La législation de Guinée-Bissau n’autorise pas les militaires à arrêter des civils.

Peu de temps avant d’être attaqués, ces deux hommes avaient donné des conférences de presse au cours desquelles ils avaient critiqué l’armée.

« L’armée de la Guinée-Bissau prend des mesures extrêmes contre toute opposition ou critique, pour terroriser ceux qui envisageraient de donner librement leur avis sur ses pratiques," a déclaré Erwin van der Borght, directeur du programme Afrique d’Amnesty International.

Francisco Fadul avait donné une conférence de presse lundi 30 mars au cours de laquelle il avait appelé le gouvernement à demander à l’armée de rendre des comptes pour corruption et autres crimes. Selon certaines informations, il a été agressé ce mercredi matin à l’aube par quatre membres de l’armée qui l’ont frappé à coups de crosse de fusil et lui disant qu’il était « trop bavard ». Il a été blessé sur tout le corps, y compris à la tête, et a reçu un coup de couteau au bras.

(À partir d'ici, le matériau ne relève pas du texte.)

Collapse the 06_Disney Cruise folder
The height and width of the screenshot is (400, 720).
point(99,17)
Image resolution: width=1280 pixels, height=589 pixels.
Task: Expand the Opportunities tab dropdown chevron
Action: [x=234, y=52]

Pedro Infanda, quant à lui, a été arbitrairement arrêté par des militaires mardi 23 mars à son bureau avant d’être transféré dans un bâtiment militaire à Bissau où il a été torturé et violemment frappé avec des objets en bois pendant quatre jours. Il n’a pas été autorisé à recevoir de traitement médical ni à entrer en contact avec sa famille ou un avocat. Il avait le corps couvert d’ecchymoses.

Quelques heures avant son arrestation illégale, Pedro Infanda avait donné une conférence de presse dans son cabinet où il s’était exprimé au nom de son client Jose Americo Bubo Na Tchute, ancien chef de la marine de Guinée-Bissau. Lors de cette conférence de presse, Pedro Infanda avait dit que son client considérait que le chef d’état major des forces armées nouvellement nommé n’avait pas les compétences requises pour son poste.

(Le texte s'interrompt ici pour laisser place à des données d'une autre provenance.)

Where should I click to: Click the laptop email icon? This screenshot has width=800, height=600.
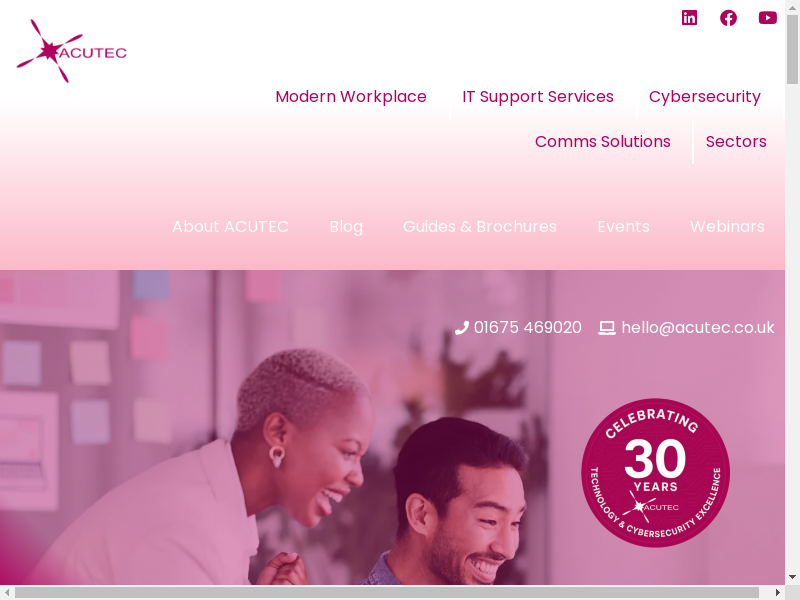(607, 328)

Il est préoccupant que l’armée ait pu, en violation de la législation nationale, procéder à l’arrestation et au placement en détention de civils. Ces arrestations illégales et les mauvais traitements qui ont suivi constituent également une violation des obligations internationales de la Guinée-Bissau en matière de droits humains.

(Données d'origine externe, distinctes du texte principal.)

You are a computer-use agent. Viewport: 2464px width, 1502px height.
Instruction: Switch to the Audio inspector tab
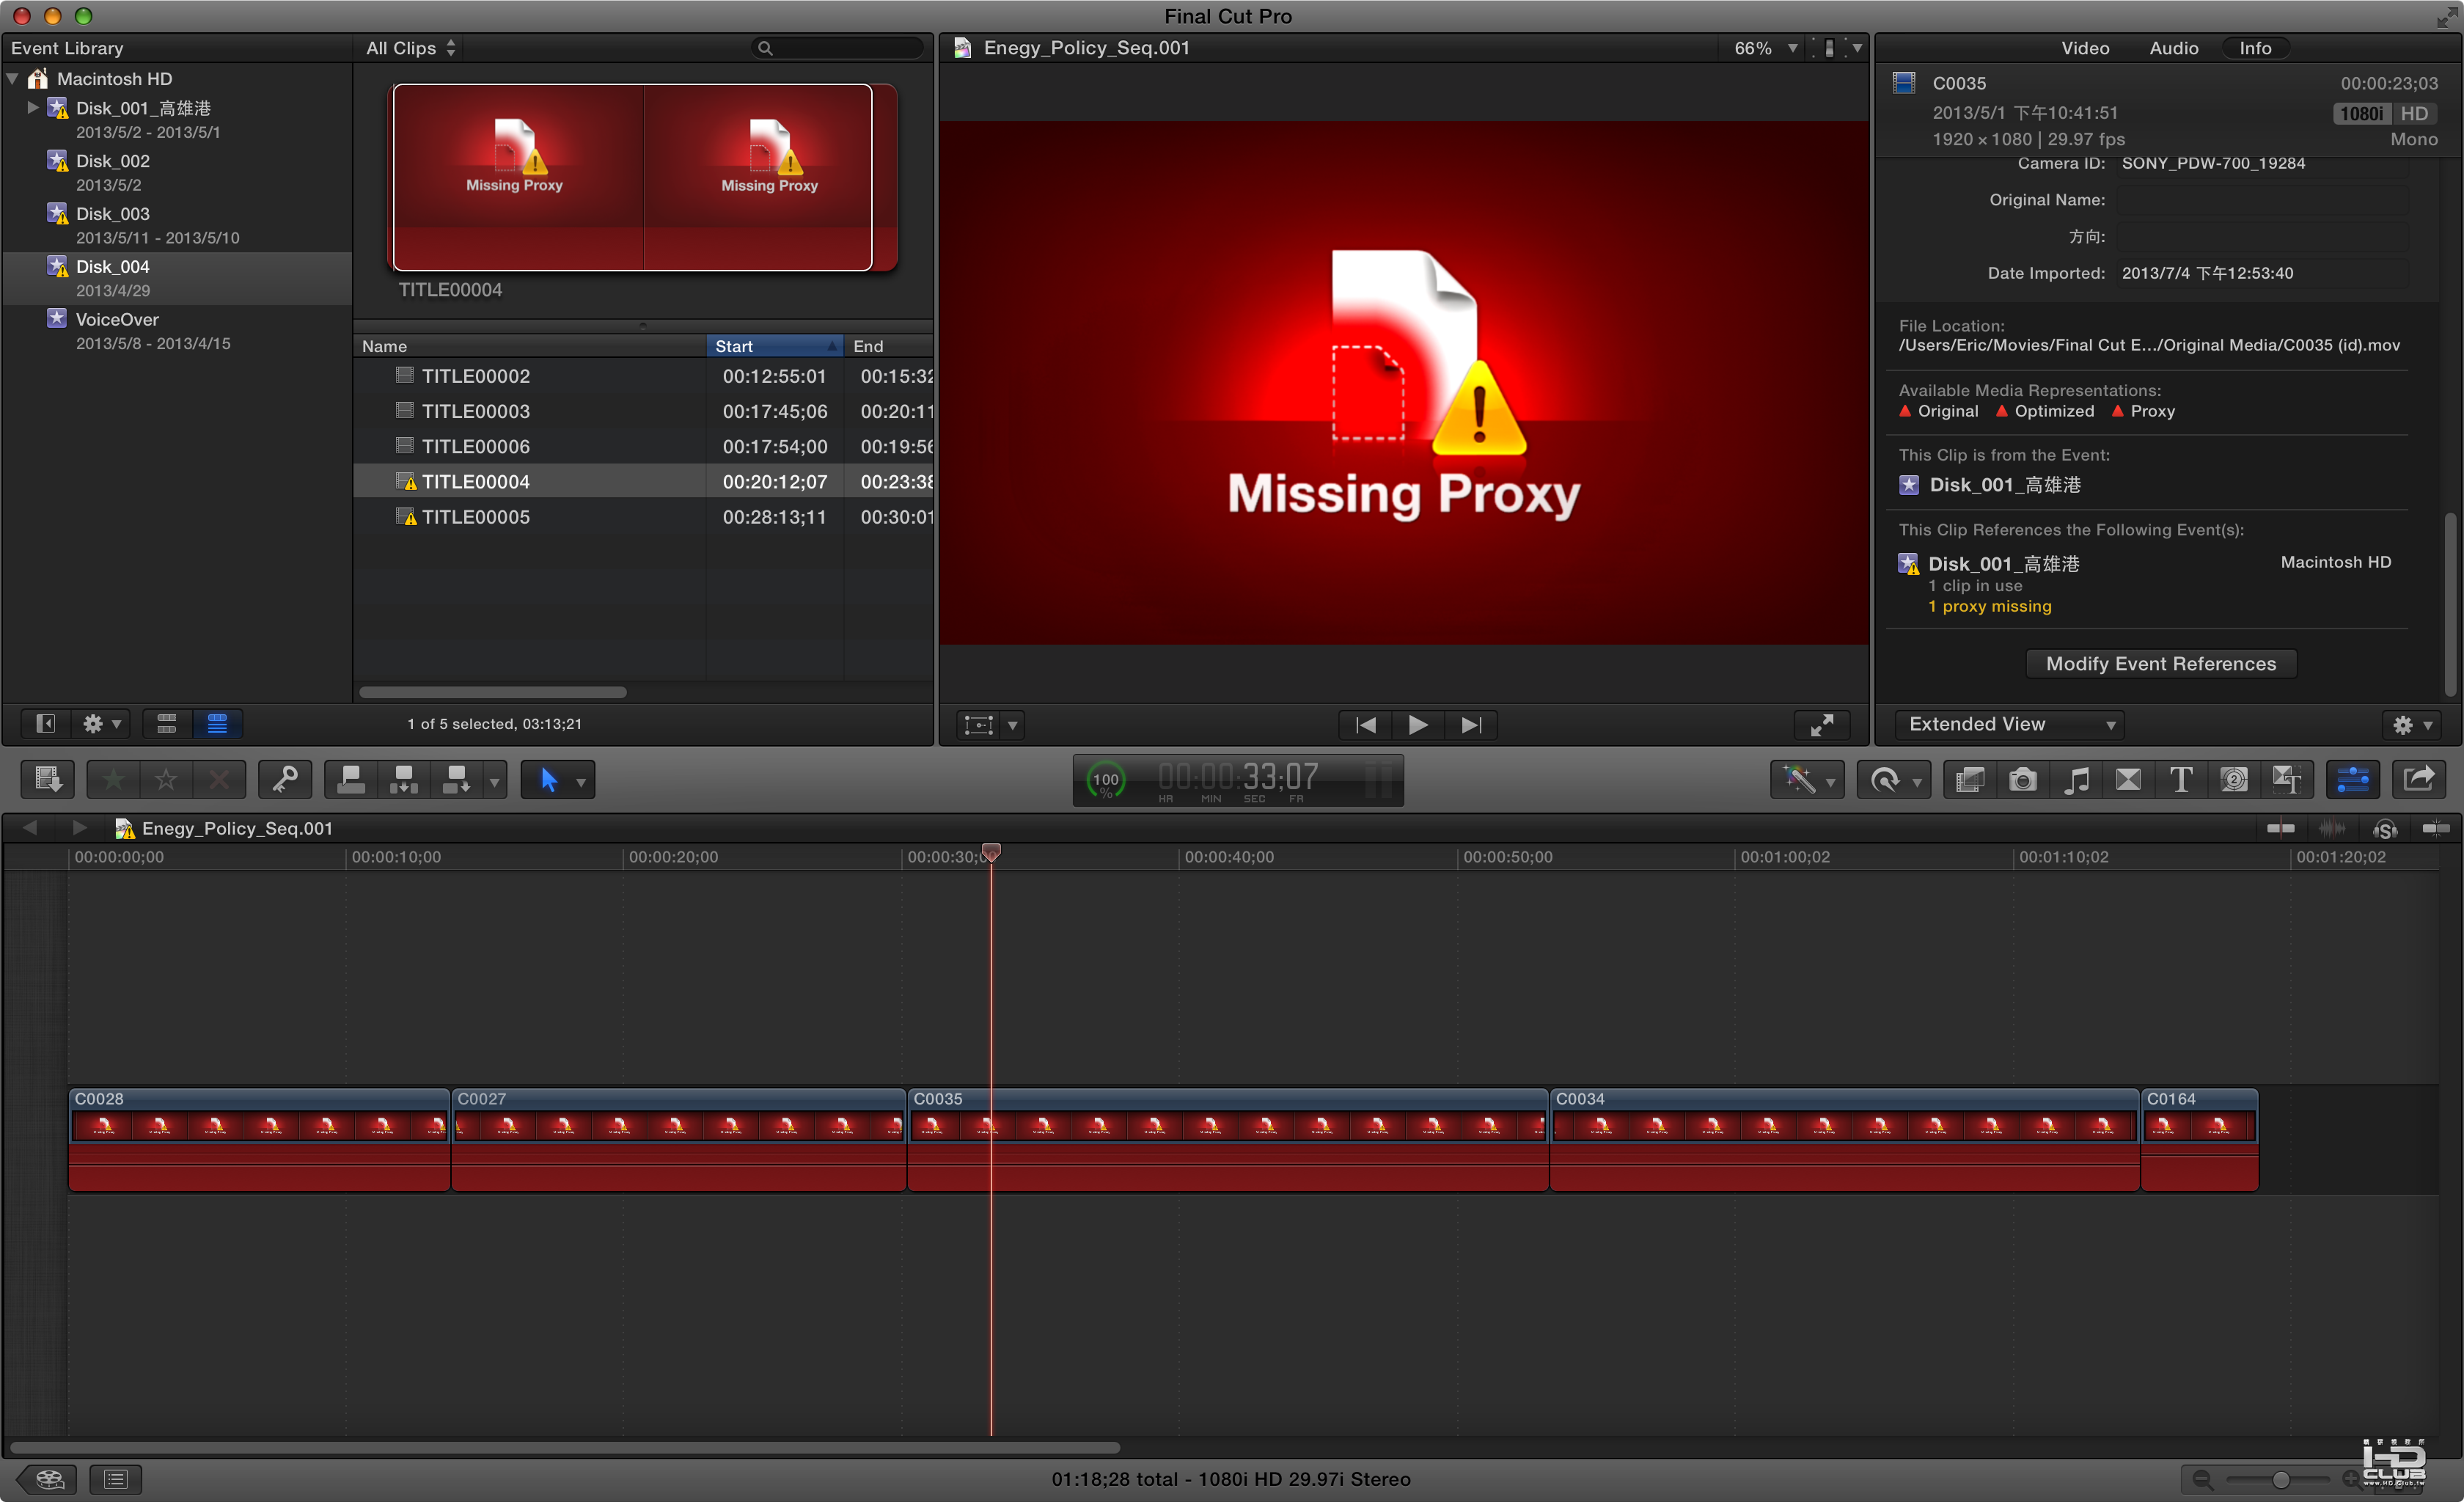[2173, 48]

« Le gouvernement doit enquêter immédiatement sur ces arrestations et ces violences militaires et veiller à ce que les responsables de ces agissements soient déférés à la justice, et à ce que de telles attaques ne se reproduisent pas, a déclaré Erwin van der Borght. Il doit être clairement signifié aux militaires qu’ils ne sont pas habilités à arrêter ou détenir des civils. »

Notes aux rédacteurs

• Le contre-amiral Jose Americo Bubo Na Tchute avait été accusé d’avoir été à la tête, le 6 août 2008, d’une tentative de coup d’État contre feu le président Bernardo João Vieira. Il aurait échappé à un placement en résidence surveillée avant de fuir en Gambie par la mer.
• La Guinée-Bissau est un pays très instable au passé ponctué de coups d’état et de soulèvements de l’armée. Depuis 2000, trois chefs d’état-major des forces armées ainsi que d’autres militaires de haut rang ont été assassinés par des soldats. Les responsables de ces meurtres n’ont pas été déférés à la justice.
• En 2007, quatre journalistes et un défenseur des droits humains, craignant d’être arrêtés et torturés, s’étaient réfugiés dans la clandestinité après avoir fait un reportage sur l’implication de hauts responsables militaires dans le trafic de stupéfiants en plein essor.
• Dimanche 1er mars 2009, le chef d’état major des forces armées, le général Batista Tagme Na Waie, a été tué par l’explosion d’une bombe dans son bureau, au siège des forces armées. Quelques heures après, le lundi 2 mars à l’aube, lors de ce qui s’apparente à une opération de représailles, des soldats ont tué le président João Bernardo Vieira qu’ils soupçonnaient d’être responsable de la mort du général Tagme Na Waie. L’armée s’est engagée à respecter la Constitution et un nouveau chef d’état-major des forces armées a été nommé. Conformément à la Constitution, le président de l’Assemblée nationale assume une présidence intérimaire jusqu’à la tenue d’une élection présidentielle, qui devrait avoir lieu au début du mois de juin au plus tard.